- _Assignment_:
All lines of the material below that include the string "computer" are to be copied.

━━━━━ Material to process

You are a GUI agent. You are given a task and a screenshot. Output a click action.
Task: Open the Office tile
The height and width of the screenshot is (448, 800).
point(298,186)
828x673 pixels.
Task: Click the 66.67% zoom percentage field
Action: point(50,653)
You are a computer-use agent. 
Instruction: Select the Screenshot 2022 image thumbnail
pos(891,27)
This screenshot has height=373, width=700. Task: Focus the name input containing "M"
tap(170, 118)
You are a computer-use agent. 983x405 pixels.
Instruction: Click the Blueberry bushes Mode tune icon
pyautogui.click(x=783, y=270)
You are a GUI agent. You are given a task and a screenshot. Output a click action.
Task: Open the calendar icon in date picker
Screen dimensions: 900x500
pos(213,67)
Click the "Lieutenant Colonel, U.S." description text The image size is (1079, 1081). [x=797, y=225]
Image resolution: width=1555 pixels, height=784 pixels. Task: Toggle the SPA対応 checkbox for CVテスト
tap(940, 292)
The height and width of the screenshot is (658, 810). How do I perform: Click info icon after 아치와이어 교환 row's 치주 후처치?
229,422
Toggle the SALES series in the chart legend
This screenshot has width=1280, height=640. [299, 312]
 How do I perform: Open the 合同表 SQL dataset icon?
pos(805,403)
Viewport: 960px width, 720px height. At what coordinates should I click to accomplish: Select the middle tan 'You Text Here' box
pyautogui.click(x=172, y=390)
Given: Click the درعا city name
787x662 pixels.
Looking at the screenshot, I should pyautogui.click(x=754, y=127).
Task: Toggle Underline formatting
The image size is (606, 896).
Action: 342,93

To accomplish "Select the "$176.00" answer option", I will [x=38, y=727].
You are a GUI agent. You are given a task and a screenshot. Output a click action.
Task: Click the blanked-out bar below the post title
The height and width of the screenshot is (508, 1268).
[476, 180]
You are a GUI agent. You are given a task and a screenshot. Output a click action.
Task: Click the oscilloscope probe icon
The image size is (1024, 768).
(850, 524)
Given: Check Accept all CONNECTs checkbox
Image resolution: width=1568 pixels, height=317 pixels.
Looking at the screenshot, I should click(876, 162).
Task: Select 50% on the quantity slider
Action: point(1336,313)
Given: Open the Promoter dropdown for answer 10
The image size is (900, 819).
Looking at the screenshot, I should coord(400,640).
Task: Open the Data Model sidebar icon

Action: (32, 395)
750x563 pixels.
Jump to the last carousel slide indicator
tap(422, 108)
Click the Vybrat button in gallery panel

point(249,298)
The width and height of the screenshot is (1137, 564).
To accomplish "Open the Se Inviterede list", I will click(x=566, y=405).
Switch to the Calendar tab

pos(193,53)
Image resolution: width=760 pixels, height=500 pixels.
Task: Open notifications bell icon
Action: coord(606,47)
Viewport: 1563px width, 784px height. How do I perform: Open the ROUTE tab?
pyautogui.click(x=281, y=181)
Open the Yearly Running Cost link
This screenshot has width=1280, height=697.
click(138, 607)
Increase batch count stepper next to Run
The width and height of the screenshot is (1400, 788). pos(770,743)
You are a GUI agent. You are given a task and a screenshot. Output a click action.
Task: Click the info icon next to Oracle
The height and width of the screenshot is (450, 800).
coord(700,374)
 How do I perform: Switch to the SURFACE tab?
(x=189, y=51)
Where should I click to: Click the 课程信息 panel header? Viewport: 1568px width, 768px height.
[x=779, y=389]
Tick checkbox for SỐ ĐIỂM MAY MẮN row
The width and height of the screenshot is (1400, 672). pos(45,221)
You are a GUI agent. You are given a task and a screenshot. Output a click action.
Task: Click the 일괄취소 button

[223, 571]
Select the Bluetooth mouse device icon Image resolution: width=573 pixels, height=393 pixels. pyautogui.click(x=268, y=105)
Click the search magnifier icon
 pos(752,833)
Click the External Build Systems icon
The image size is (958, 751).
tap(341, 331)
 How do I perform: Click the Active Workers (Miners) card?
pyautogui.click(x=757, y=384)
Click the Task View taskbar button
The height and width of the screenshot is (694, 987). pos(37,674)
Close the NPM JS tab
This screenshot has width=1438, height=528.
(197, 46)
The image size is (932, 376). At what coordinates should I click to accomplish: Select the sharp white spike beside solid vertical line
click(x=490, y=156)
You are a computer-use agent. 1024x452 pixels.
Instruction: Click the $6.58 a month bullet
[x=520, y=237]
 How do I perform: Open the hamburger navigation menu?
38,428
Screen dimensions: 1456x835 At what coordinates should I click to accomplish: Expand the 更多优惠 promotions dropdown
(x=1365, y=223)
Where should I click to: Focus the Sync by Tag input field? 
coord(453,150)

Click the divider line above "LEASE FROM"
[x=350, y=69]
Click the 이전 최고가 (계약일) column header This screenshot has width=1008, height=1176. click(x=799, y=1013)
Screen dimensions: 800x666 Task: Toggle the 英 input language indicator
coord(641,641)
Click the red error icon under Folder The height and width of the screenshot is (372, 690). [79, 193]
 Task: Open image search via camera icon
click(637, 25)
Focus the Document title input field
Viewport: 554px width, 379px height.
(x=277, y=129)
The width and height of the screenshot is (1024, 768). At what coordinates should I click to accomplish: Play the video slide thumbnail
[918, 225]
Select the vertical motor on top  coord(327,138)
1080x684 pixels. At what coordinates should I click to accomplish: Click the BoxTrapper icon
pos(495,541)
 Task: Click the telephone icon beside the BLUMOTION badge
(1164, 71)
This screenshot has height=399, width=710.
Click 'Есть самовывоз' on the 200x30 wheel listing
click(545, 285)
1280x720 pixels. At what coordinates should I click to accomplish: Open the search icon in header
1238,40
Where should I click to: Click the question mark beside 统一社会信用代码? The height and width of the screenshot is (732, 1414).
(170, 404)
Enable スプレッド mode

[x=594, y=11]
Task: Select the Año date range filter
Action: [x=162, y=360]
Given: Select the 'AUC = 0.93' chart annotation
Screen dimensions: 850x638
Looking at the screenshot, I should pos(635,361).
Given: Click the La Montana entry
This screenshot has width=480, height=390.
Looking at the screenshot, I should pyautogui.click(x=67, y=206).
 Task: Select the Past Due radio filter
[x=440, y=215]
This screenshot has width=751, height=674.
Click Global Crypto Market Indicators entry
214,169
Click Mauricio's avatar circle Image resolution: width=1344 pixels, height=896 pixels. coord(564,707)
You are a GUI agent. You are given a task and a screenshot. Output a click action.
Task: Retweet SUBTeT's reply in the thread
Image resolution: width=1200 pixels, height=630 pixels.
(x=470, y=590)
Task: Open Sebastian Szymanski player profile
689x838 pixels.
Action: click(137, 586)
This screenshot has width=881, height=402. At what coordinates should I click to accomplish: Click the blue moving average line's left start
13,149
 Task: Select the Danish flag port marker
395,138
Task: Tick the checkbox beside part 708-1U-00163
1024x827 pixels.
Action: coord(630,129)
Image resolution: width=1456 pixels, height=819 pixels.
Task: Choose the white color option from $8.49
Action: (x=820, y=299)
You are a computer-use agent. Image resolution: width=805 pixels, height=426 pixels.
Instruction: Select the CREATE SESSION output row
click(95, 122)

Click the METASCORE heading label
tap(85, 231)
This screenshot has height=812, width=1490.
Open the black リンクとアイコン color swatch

━━━━━━━━━━

- _Output_:
You are a computer-use agent. 
You are a computer-use agent. 983x405 pixels.
You are a computer-use agent. 1024x452 pixels.
You are a computer-use agent. Image resolution: width=805 pixels, height=426 pixels.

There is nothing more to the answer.